Nothing outside the lines below from the one containing "The height and width of the screenshot is (360, 720)." through the one containing "This screenshot has width=903, height=577." is to be printed; print those exactly, ends included, and drop the pictures.

» Records drawn from a dataset:
_____

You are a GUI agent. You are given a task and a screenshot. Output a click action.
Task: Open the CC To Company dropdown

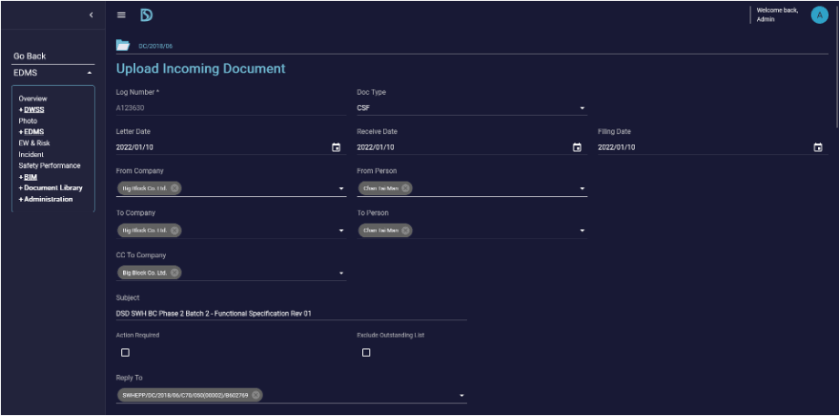coord(341,273)
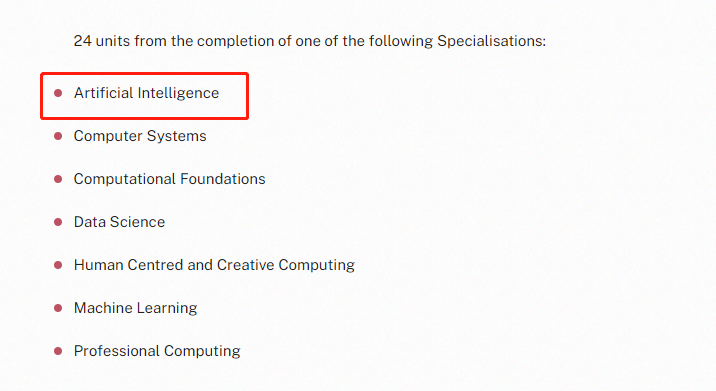Click the word 'Creative' in the list
This screenshot has width=716, height=391.
pos(246,265)
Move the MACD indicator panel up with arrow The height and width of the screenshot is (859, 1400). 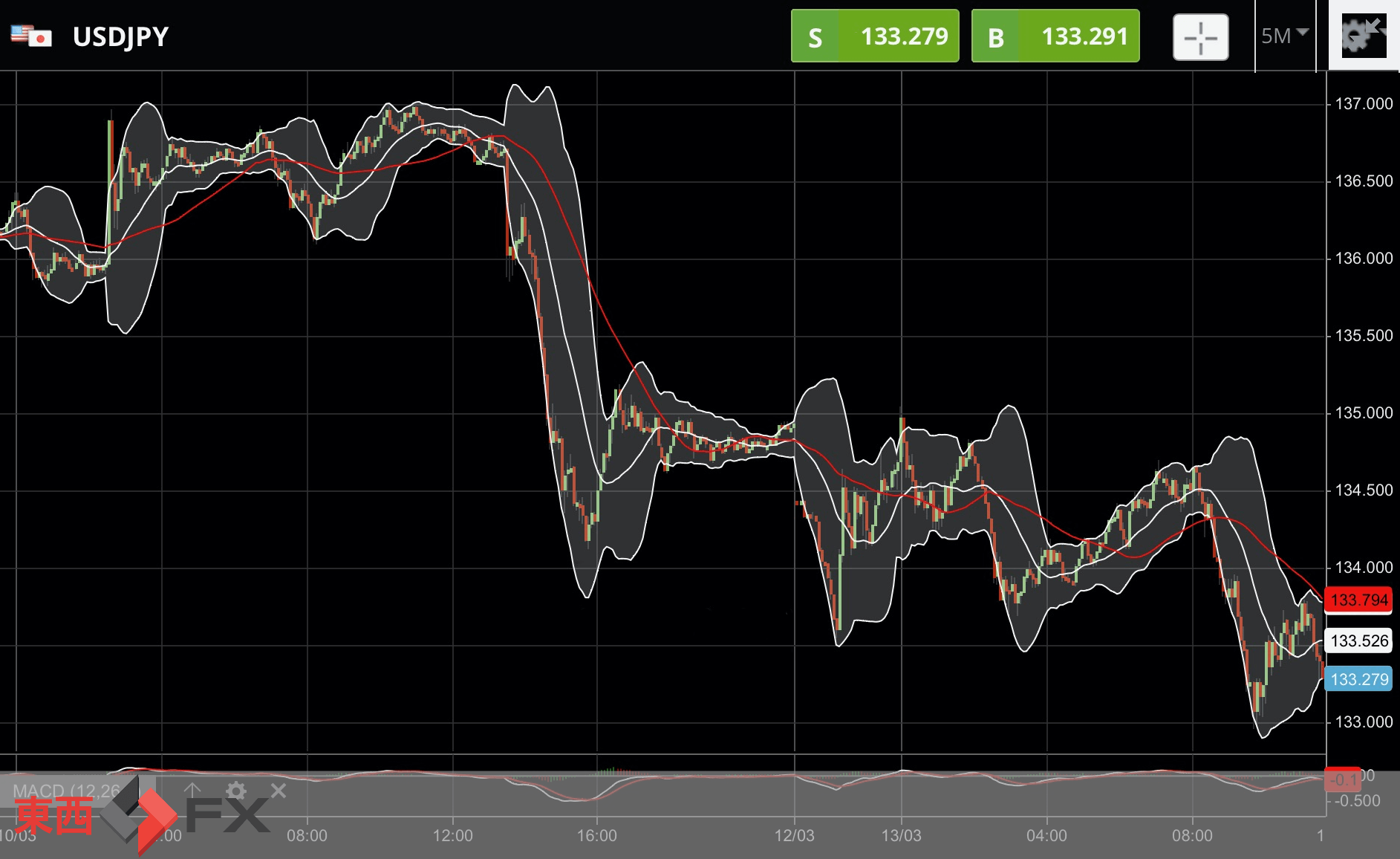click(x=192, y=791)

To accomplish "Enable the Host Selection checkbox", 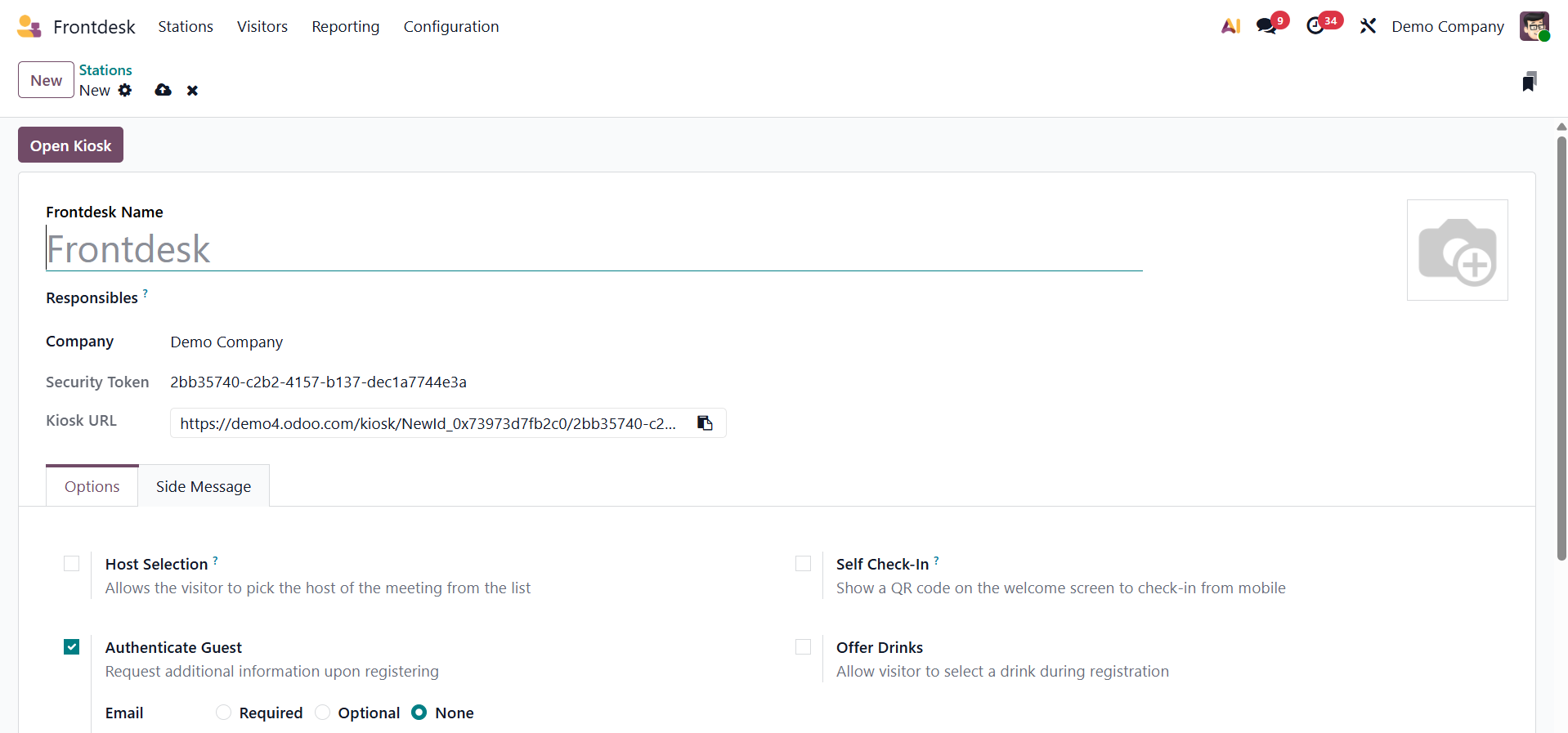I will pos(72,564).
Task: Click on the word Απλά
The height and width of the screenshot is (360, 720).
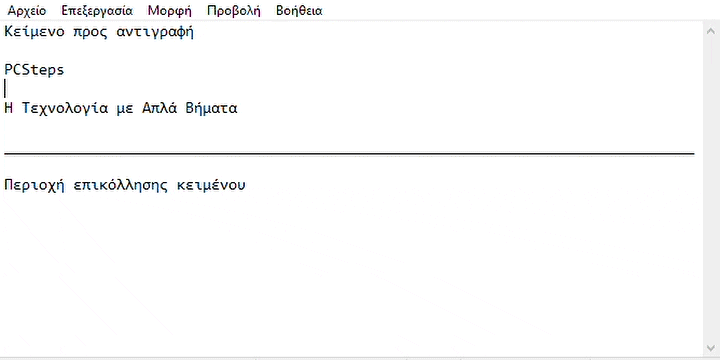Action: [x=159, y=108]
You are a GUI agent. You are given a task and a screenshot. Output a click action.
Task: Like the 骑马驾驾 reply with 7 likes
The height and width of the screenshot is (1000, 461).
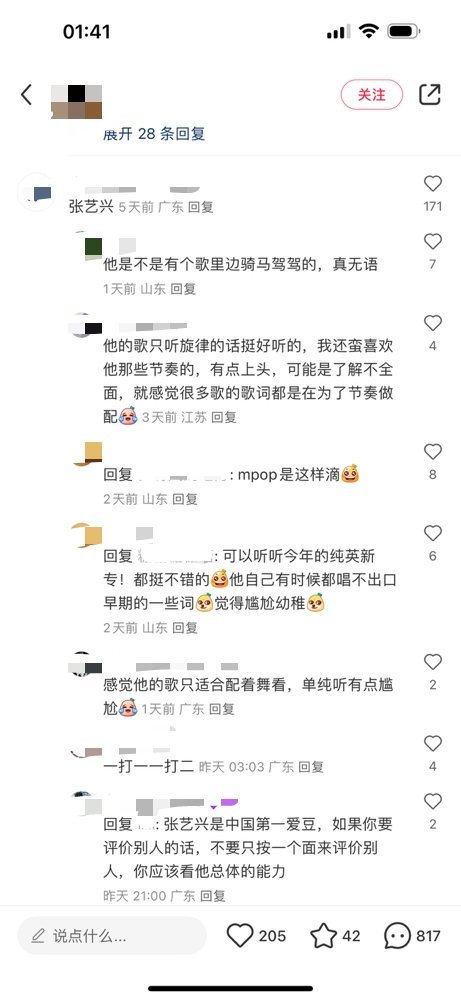tap(432, 242)
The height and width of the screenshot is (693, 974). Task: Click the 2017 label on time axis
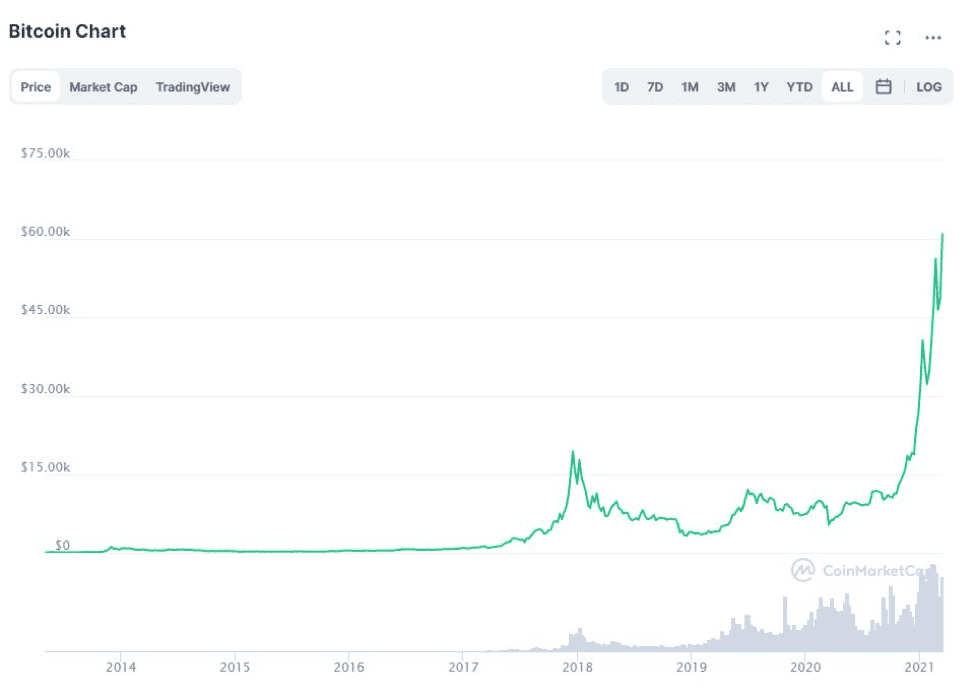coord(463,667)
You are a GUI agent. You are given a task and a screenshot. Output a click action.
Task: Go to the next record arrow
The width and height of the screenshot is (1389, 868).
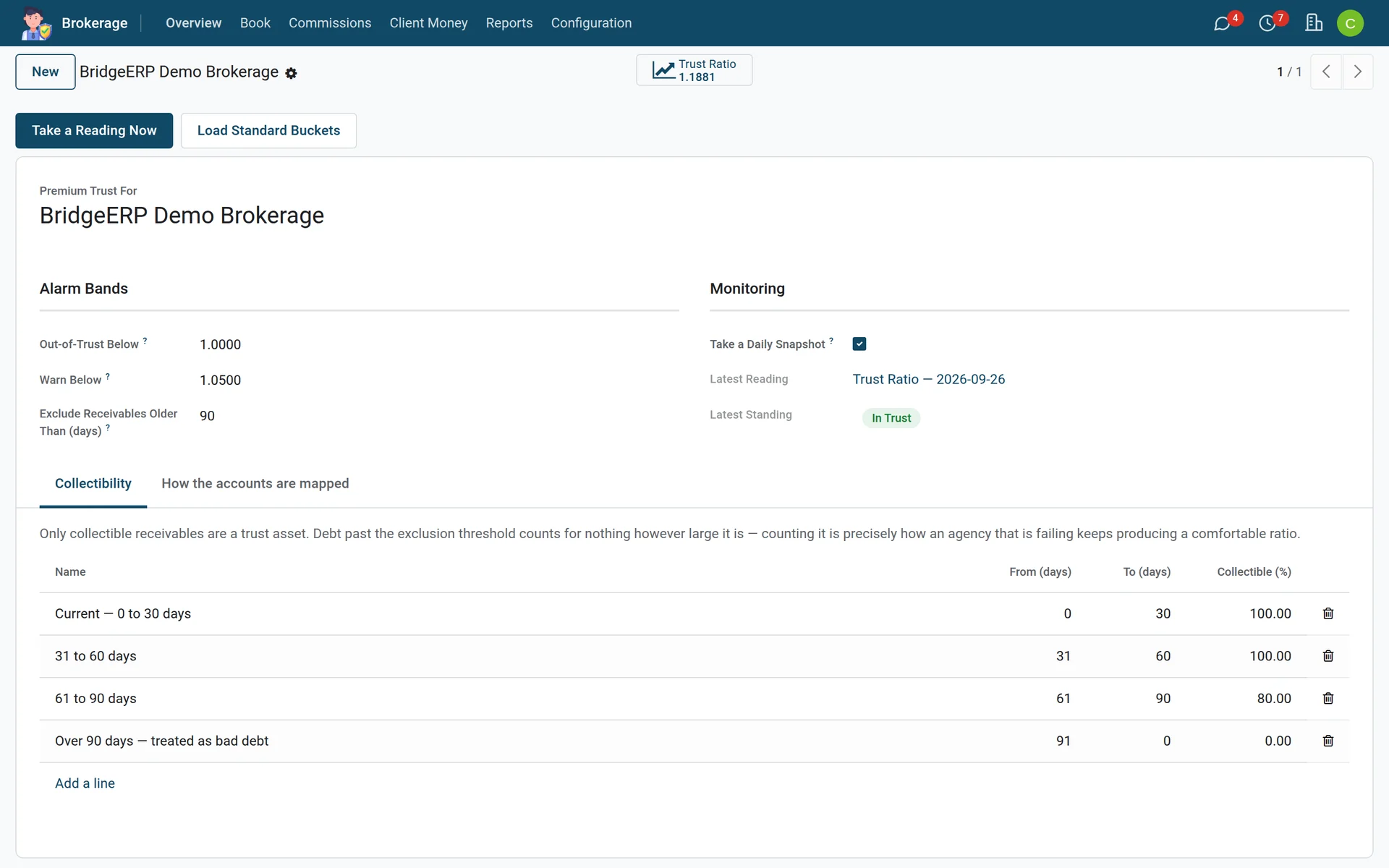[1358, 72]
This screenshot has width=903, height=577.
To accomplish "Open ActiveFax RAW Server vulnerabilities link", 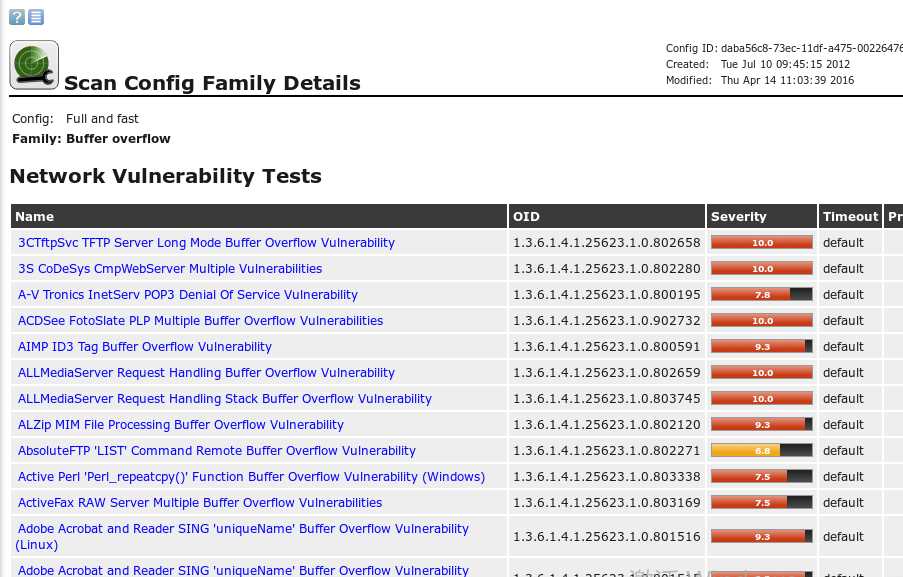I will pos(200,503).
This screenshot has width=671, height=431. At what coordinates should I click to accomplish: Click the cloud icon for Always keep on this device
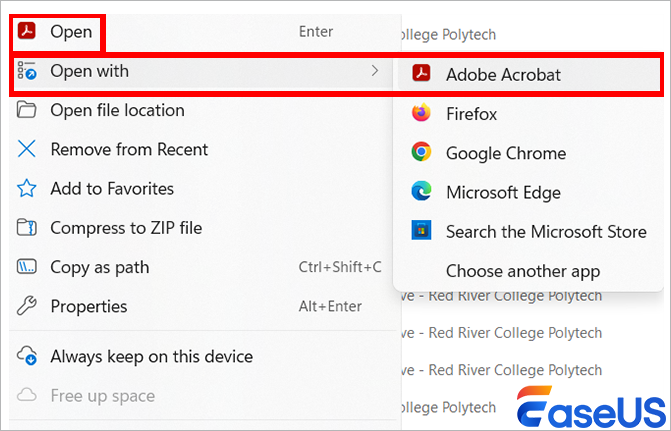[x=28, y=357]
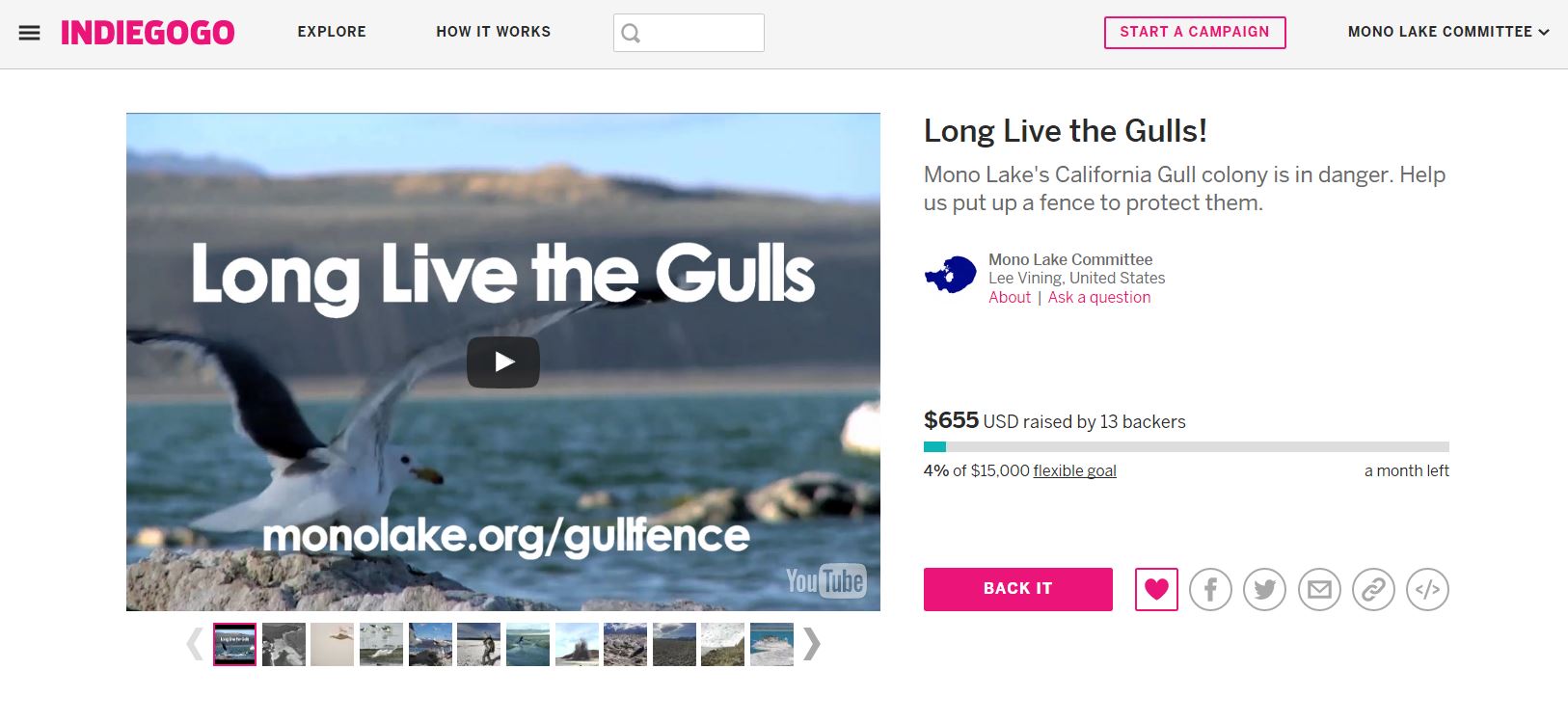Open the Ask a question link

coord(1099,297)
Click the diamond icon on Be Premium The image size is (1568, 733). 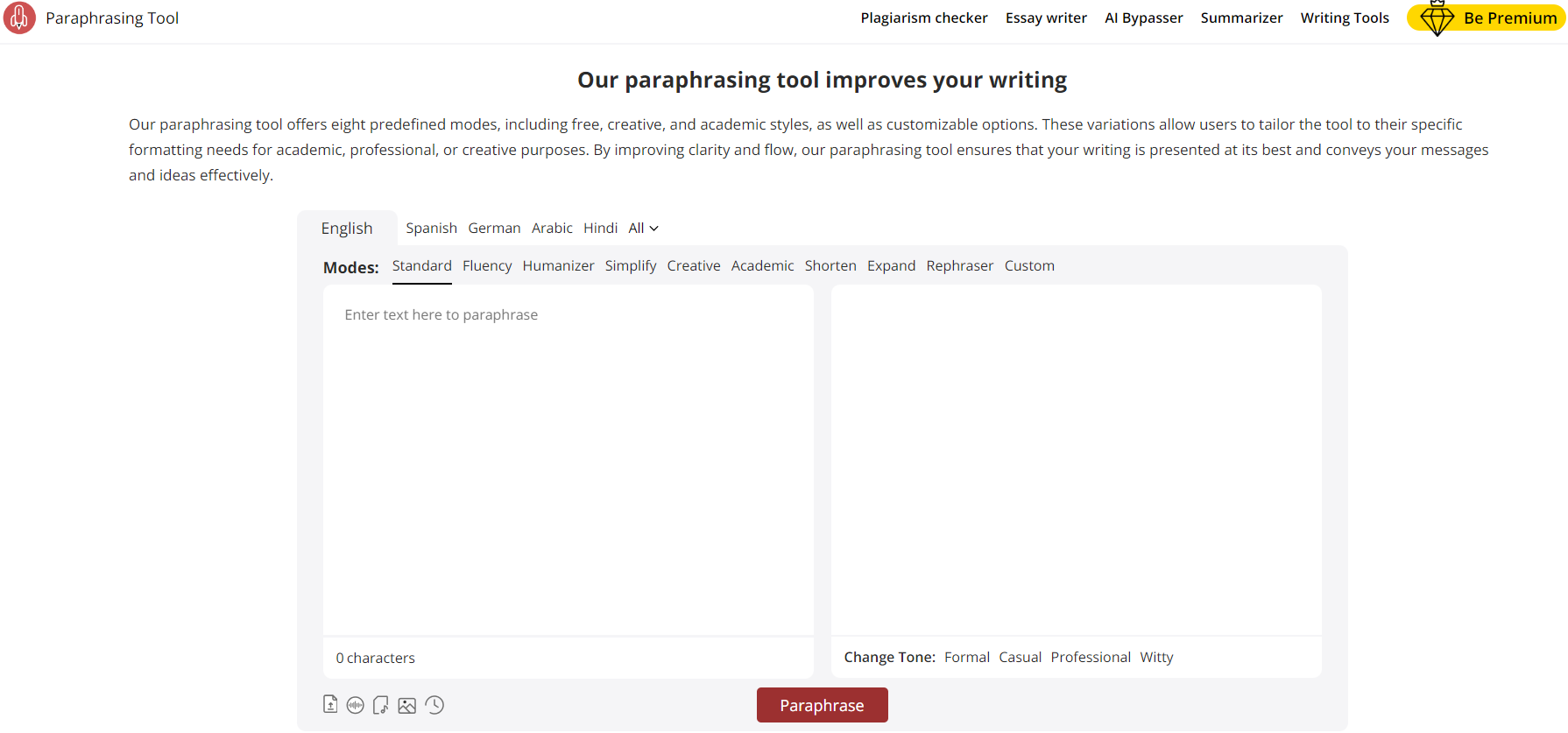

_____

» ANSWER BOX:
The height and width of the screenshot is (360, 720).
Action: [x=159, y=108]
You are a GUI agent. You are given a task and a screenshot. Output a click action.
Task: Like the 骑马驾驾 reply with 7 likes
The height and width of the screenshot is (1000, 461).
tap(432, 242)
The height and width of the screenshot is (693, 974). Task: Click the 2017 label on time axis
coord(463,667)
You are a GUI agent. You are given a task and a screenshot. Output a click action.
Task: Go to the next record arrow
The width and height of the screenshot is (1389, 868).
[1358, 72]
This screenshot has width=903, height=577.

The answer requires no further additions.